The late Nyachae reassured us that he would bring us enough money but would not be accompanied by a high visibility entourage. Indeed, he and his family brought “big” envelopes of cash, to a function that we deliberately kept low key.
The next time I met the late Nyachae was in 2005 when he was the Transport minister in President Kibaki government. He was also the acting Energy minister, and he had called me to his office to request me to accept to return to the Board of Kenya Pipeline Company (KPC).

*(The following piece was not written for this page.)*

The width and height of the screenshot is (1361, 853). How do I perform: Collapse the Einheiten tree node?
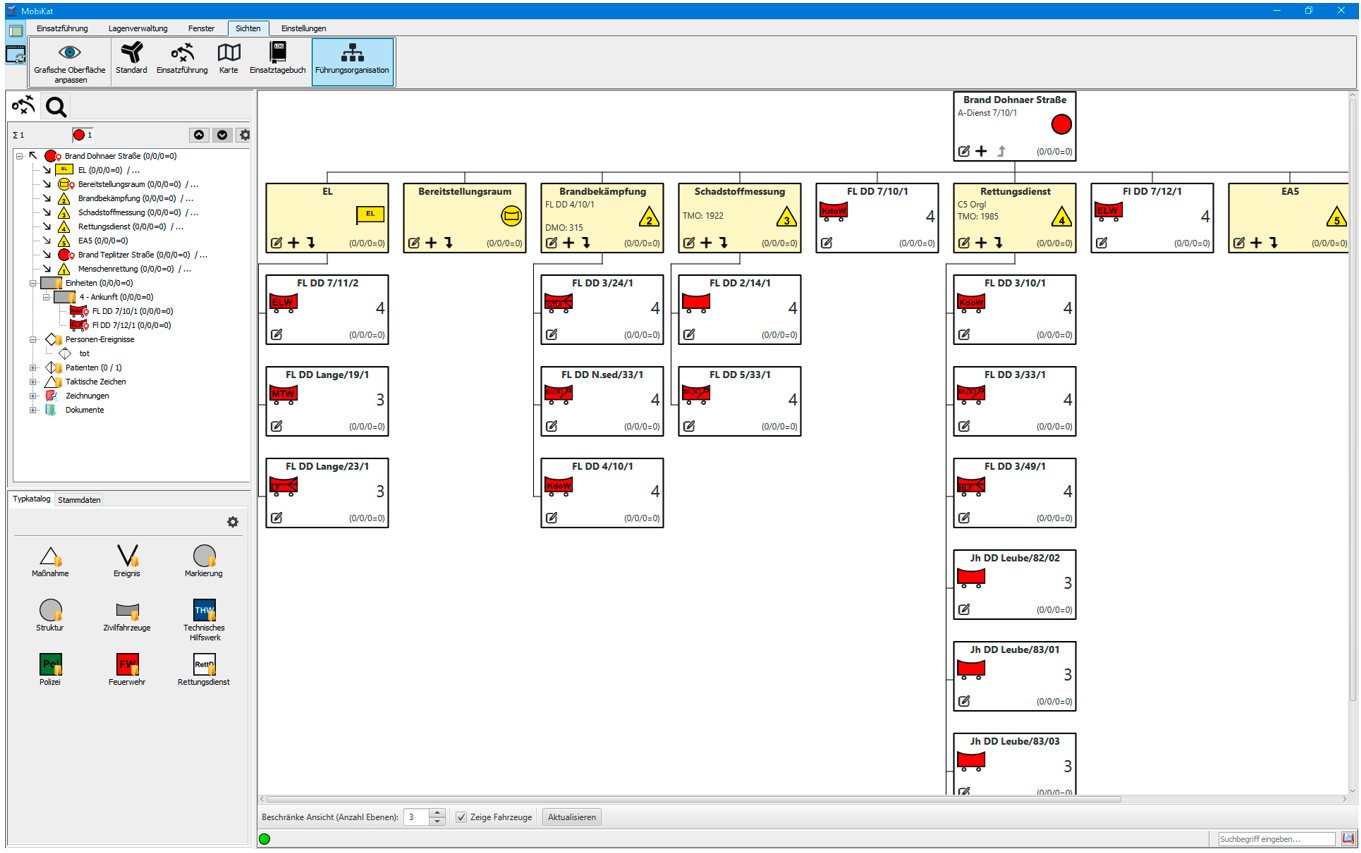coord(33,284)
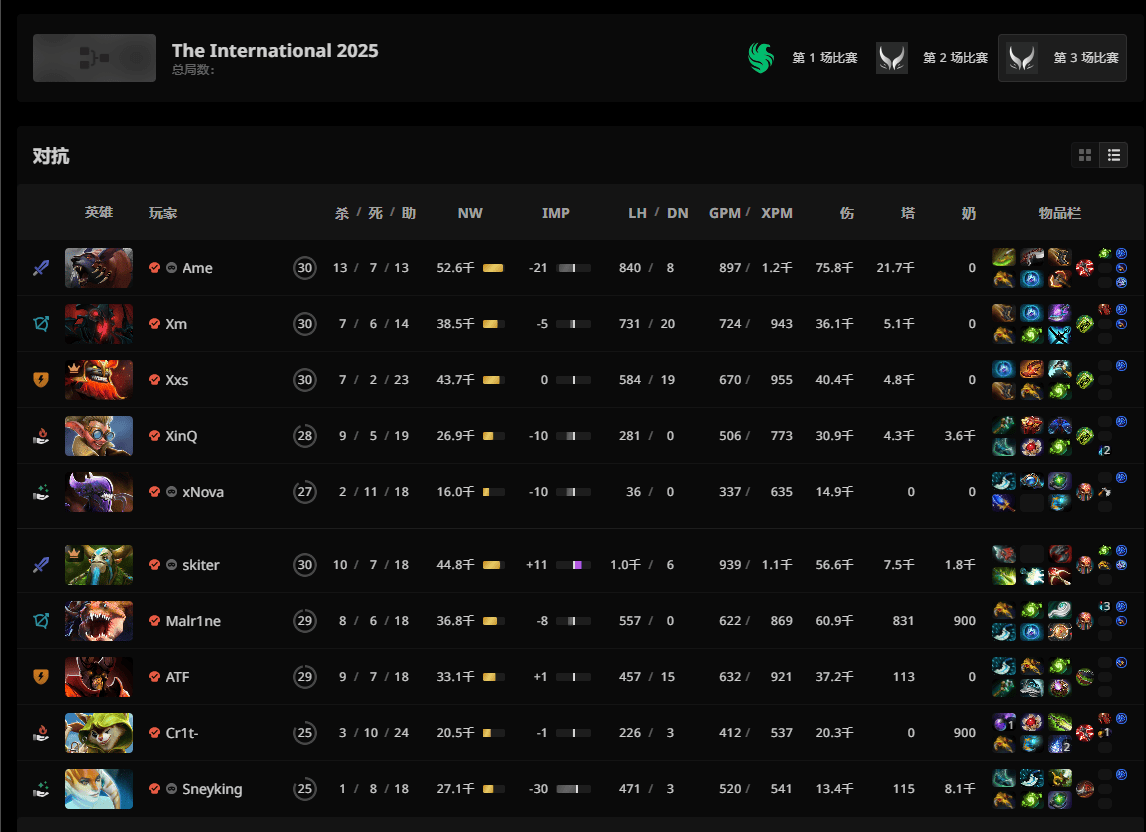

I had resigned from the board a year earlier in protest after KPC management negotiated a financing deal with a third party without the explicit approval of the board, in which I chaired the Finance Committee. Hon Nyachae mentioned that he was re-organising the KPC board and the top management and that the Anti-Corruption Authority had specifically recommended that I be requested to go back to the board. I accepted and was re-appointed to the KPC board, this time around empowered with moral authority.
I also recall in 2005 when as a founding director of Kenya Private Sector Alliance (Kepsa), we visited Hon Nyachae to discuss infrastructure. He had a unique way of making guests comfortable with light stories. Can you imagine, he joked, engineers in my ministry have designed a major by-pass cutting right in the middle of the most historically prestigious school in Kenya — they will have to re-route the road. It was the Southern By-pass cutting across Alliance High School.

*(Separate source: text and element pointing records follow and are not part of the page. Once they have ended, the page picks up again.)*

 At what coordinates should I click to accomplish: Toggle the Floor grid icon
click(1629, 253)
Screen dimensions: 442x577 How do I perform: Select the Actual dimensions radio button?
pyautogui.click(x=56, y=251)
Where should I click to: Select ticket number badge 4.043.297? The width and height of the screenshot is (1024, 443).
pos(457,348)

He went on. Can you also imagine the construction of an international road linking Nairobi and Addis Ababa without climbing lanes?. He had in mind the Kangocho climb at the boundary of Kirinyaga and Nyeri counties, which had no climbing lane. Climbing lanes were subsequently implemented on this highway.
One of the Kepsa directors took advantage of Hon Nyachae’s good mood: “Bwana minister there is this small stretch of a link-road between Runda and UNEP, which had remained incomplete for over 10 years”. Hon Nyachae undertook to get it done, and Runda was linked with Limuru Road via UNEP. Our colleague did not disclose that his home was in Runda overlooking UNEP across the valley.
May the Almighty Lord rest Hon Nyachae’s soul in eternal peace. He served his nation diligently.